Required action
Rewrite the rows that begin at the line containing "Find the location" and continue through the end of the rows, swapping "particular" for "specific" and keeping everything else unchanged. Do not include the pictures in your answer.

Dataset entries:
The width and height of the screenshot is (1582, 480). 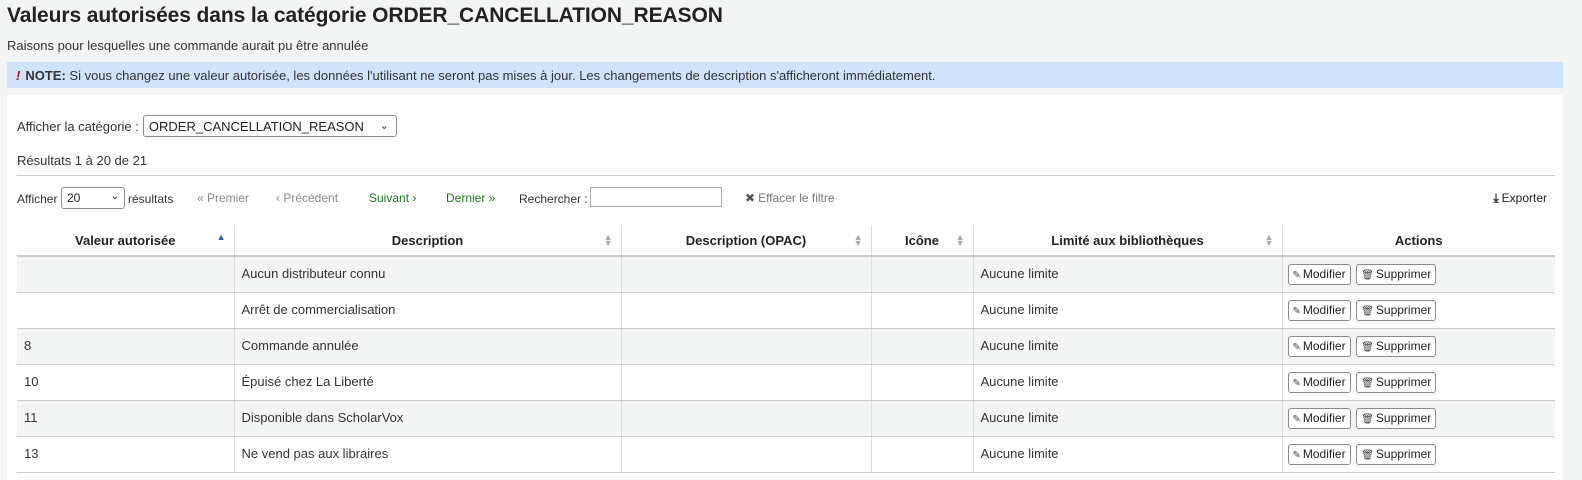 I want to click on cell-description: Arrêt de commercialisation, so click(x=427, y=310).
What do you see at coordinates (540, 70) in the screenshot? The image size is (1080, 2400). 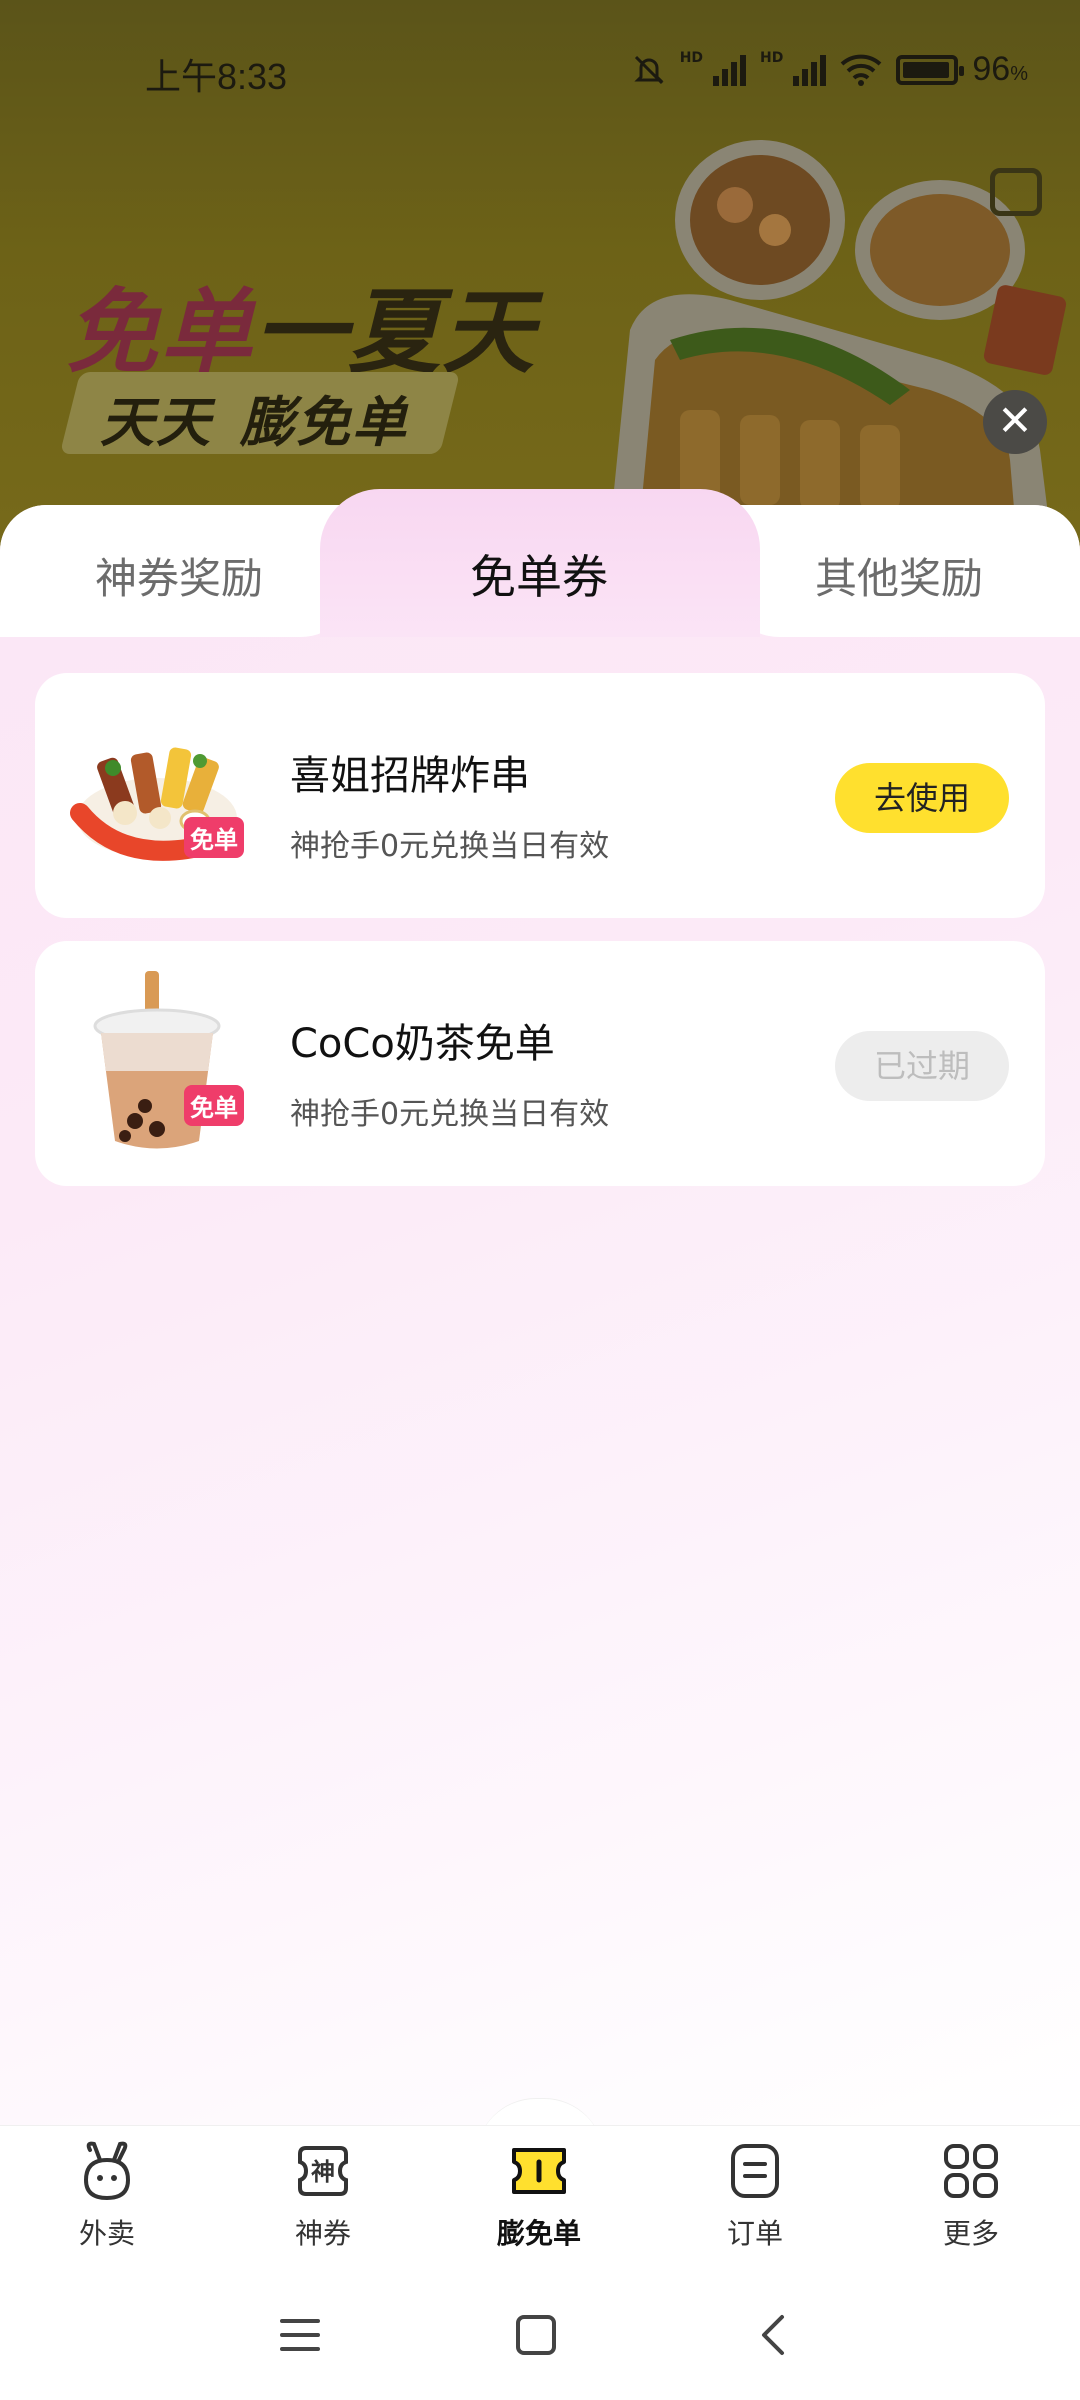 I see `status-bar: 上午8:33 HD HD 96%` at bounding box center [540, 70].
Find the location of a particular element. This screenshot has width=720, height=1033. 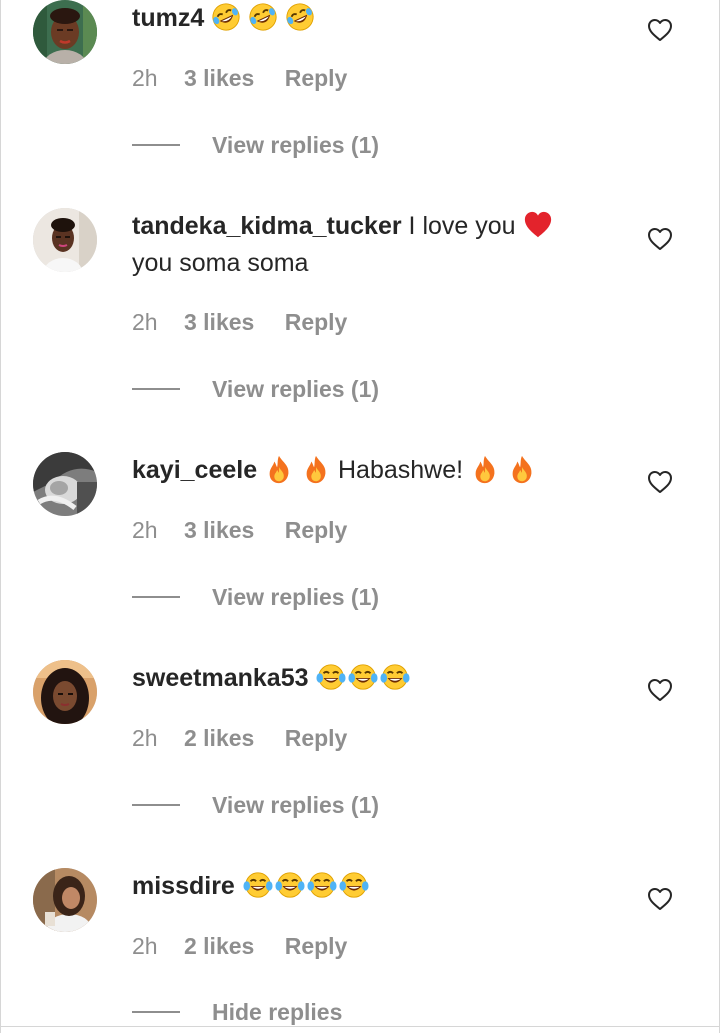

hide-replies-label: Hide replies is located at coordinates (278, 1012).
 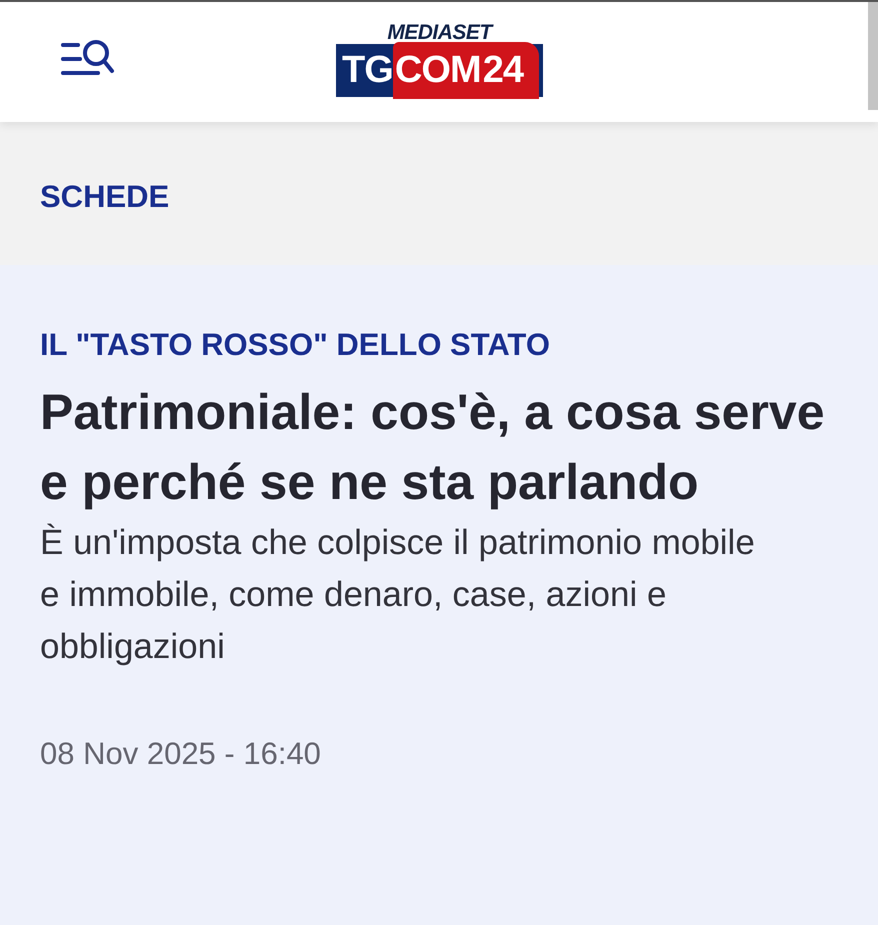 What do you see at coordinates (181, 754) in the screenshot?
I see `article-date: 08 Nov 2025 - 16:40` at bounding box center [181, 754].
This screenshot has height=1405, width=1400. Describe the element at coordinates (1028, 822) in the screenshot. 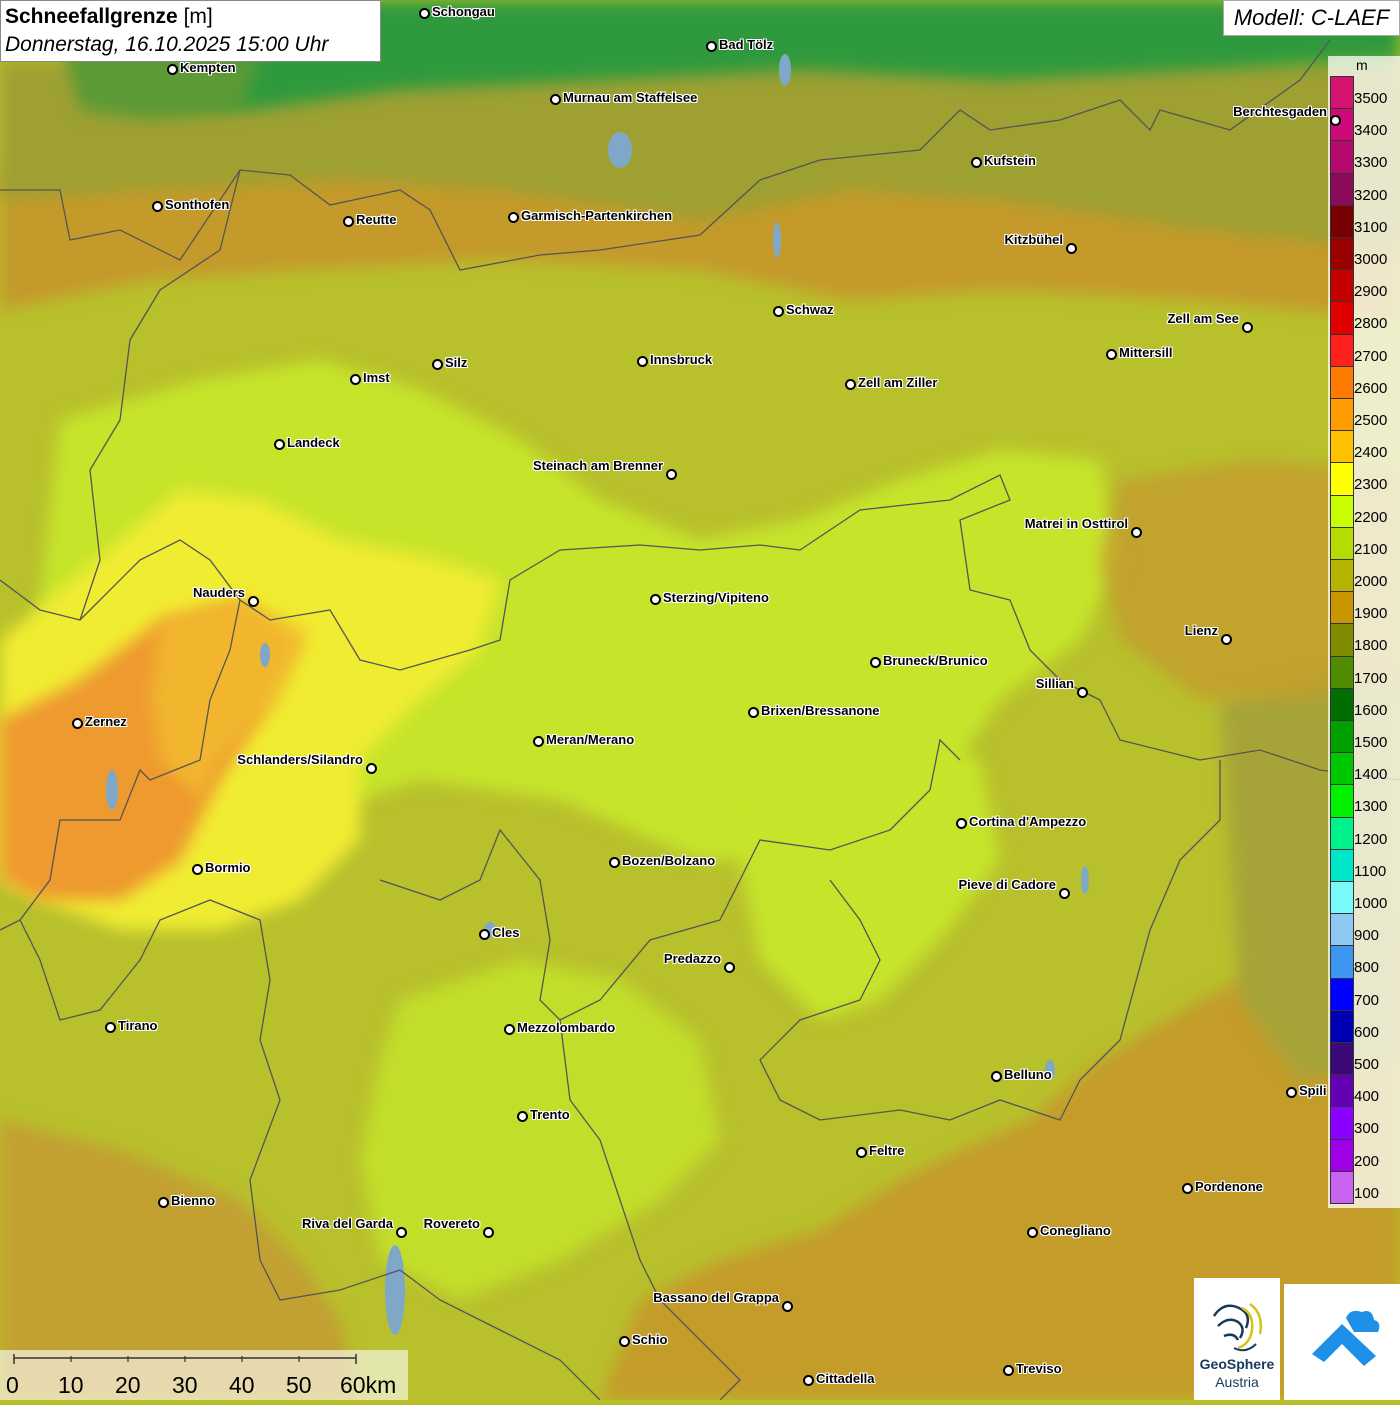

I see `city-label: Cortina d'Ampezzo` at that location.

Written answer
Find the location of a specific element. This screenshot has width=720, height=1033. 

hide-replies-label: Hide replies is located at coordinates (278, 1012).
  What do you see at coordinates (181, 754) in the screenshot?
I see `article-date: 08 Nov 2025 - 16:40` at bounding box center [181, 754].
This screenshot has height=1405, width=1400. Describe the element at coordinates (1028, 822) in the screenshot. 

I see `city-label: Cortina d'Ampezzo` at that location.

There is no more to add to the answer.